What you should do
Every record that follows must be given again exactly.

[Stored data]
*** Block opens ***
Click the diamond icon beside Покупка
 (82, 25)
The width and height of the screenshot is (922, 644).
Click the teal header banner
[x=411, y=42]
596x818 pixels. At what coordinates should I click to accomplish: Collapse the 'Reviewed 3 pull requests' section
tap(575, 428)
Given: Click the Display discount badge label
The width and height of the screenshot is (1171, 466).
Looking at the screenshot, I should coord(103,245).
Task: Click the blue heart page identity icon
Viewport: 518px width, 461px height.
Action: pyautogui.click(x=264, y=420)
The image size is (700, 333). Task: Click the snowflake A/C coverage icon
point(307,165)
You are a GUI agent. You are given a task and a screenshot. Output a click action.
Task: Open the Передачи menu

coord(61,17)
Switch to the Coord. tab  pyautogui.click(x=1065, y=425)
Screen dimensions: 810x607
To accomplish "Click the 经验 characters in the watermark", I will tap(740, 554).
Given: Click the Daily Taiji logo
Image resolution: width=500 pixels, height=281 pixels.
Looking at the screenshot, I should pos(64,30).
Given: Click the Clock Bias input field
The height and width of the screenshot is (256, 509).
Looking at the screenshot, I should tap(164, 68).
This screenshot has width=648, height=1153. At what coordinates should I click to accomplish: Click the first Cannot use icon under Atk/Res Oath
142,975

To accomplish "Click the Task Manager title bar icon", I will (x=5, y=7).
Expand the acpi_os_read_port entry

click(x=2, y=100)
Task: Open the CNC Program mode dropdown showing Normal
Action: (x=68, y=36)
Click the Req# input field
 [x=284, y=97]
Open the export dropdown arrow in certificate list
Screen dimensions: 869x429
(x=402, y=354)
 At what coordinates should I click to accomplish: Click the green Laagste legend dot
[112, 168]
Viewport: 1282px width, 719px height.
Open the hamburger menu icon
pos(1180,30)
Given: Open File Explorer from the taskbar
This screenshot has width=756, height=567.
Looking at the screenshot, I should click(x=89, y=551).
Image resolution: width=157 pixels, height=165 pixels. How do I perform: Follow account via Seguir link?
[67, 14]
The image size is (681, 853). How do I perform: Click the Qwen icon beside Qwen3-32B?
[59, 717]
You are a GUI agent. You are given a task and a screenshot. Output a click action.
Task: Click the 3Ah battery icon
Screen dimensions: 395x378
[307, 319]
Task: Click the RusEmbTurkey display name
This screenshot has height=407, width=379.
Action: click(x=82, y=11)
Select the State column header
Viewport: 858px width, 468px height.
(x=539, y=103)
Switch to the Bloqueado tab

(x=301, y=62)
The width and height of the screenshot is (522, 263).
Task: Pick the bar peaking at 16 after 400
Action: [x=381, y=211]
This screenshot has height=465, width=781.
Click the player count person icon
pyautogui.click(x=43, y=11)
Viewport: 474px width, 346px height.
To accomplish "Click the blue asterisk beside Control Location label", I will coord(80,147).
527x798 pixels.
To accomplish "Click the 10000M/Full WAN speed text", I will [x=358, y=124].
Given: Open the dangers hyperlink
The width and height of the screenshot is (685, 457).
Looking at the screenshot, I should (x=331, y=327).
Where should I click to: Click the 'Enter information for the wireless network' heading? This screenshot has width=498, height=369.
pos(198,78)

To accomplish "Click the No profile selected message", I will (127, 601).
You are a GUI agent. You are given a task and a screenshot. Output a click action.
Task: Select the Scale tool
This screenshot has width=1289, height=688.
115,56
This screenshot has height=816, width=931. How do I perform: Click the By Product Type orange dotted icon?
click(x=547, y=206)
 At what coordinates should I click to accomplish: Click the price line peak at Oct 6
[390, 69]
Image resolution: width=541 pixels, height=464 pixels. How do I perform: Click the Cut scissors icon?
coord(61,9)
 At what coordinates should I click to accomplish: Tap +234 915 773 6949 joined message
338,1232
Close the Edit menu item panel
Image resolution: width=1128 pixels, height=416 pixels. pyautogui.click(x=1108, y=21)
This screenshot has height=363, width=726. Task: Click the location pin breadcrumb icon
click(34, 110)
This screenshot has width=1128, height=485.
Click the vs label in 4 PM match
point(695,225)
*** Block closes ***
Result of the task
Click the diamond icon beside Покупка
 (82, 25)
The width and height of the screenshot is (922, 644).
Click the teal header banner
[x=411, y=42]
596x818 pixels. At what coordinates should I click to accomplish: Collapse the 'Reviewed 3 pull requests' section
tap(575, 428)
Given: Click the Display discount badge label
The width and height of the screenshot is (1171, 466).
Looking at the screenshot, I should coord(103,245).
Task: Click the blue heart page identity icon
Viewport: 518px width, 461px height.
Action: pyautogui.click(x=264, y=420)
The image size is (700, 333). Task: Click the snowflake A/C coverage icon
point(307,165)
You are a GUI agent. You are given a task and a screenshot. Output a click action.
Task: Open the Передачи menu

coord(61,17)
Switch to the Coord. tab  pyautogui.click(x=1065, y=425)
Screen dimensions: 810x607
To accomplish "Click the 经验 characters in the watermark", I will tap(740, 554).
Given: Click the Daily Taiji logo
Image resolution: width=500 pixels, height=281 pixels.
Looking at the screenshot, I should pos(64,30).
Given: Click the Clock Bias input field
The height and width of the screenshot is (256, 509).
Looking at the screenshot, I should tap(164, 68).
This screenshot has width=648, height=1153. At what coordinates should I click to accomplish: Click the first Cannot use icon under Atk/Res Oath
142,975

To accomplish "Click the Task Manager title bar icon", I will (x=5, y=7).
Expand the acpi_os_read_port entry

click(x=2, y=100)
Task: Open the CNC Program mode dropdown showing Normal
Action: (x=68, y=36)
Click the Req# input field
 [x=284, y=97]
Open the export dropdown arrow in certificate list
Screen dimensions: 869x429
(x=402, y=354)
 At what coordinates should I click to accomplish: Click the green Laagste legend dot
[112, 168]
Viewport: 1282px width, 719px height.
Open the hamburger menu icon
pos(1180,30)
Given: Open File Explorer from the taskbar
This screenshot has width=756, height=567.
Looking at the screenshot, I should click(x=89, y=551).
Image resolution: width=157 pixels, height=165 pixels. How do I perform: Follow account via Seguir link?
[67, 14]
The image size is (681, 853). How do I perform: Click the Qwen icon beside Qwen3-32B?
[59, 717]
You are a GUI agent. You are given a task and a screenshot. Output a click action.
Task: Click the 3Ah battery icon
Screen dimensions: 395x378
[307, 319]
Task: Click the RusEmbTurkey display name
This screenshot has height=407, width=379.
Action: click(x=82, y=11)
Select the State column header
Viewport: 858px width, 468px height.
(x=539, y=103)
Switch to the Bloqueado tab

(x=301, y=62)
The width and height of the screenshot is (522, 263).
Task: Pick the bar peaking at 16 after 400
Action: [x=381, y=211]
This screenshot has height=465, width=781.
Click the player count person icon
pyautogui.click(x=43, y=11)
Viewport: 474px width, 346px height.
To accomplish "Click the blue asterisk beside Control Location label", I will coord(80,147).
527x798 pixels.
To accomplish "Click the 10000M/Full WAN speed text", I will [x=358, y=124].
Given: Open the dangers hyperlink
The width and height of the screenshot is (685, 457).
Looking at the screenshot, I should (x=331, y=327).
Where should I click to: Click the 'Enter information for the wireless network' heading? This screenshot has width=498, height=369.
pos(198,78)

To accomplish "Click the No profile selected message", I will (127, 601).
You are a GUI agent. You are given a task and a screenshot. Output a click action.
Task: Select the Scale tool
This screenshot has width=1289, height=688.
115,56
This screenshot has height=816, width=931. How do I perform: Click the By Product Type orange dotted icon?
click(x=547, y=206)
 At what coordinates should I click to accomplish: Click the price line peak at Oct 6
[390, 69]
Image resolution: width=541 pixels, height=464 pixels. How do I perform: Click the Cut scissors icon?
coord(61,9)
 At what coordinates should I click to accomplish: Tap +234 915 773 6949 joined message
338,1232
Close the Edit menu item panel
Image resolution: width=1128 pixels, height=416 pixels. pyautogui.click(x=1108, y=21)
This screenshot has height=363, width=726. Task: Click the location pin breadcrumb icon
click(34, 110)
This screenshot has width=1128, height=485.
Click the vs label in 4 PM match
point(695,225)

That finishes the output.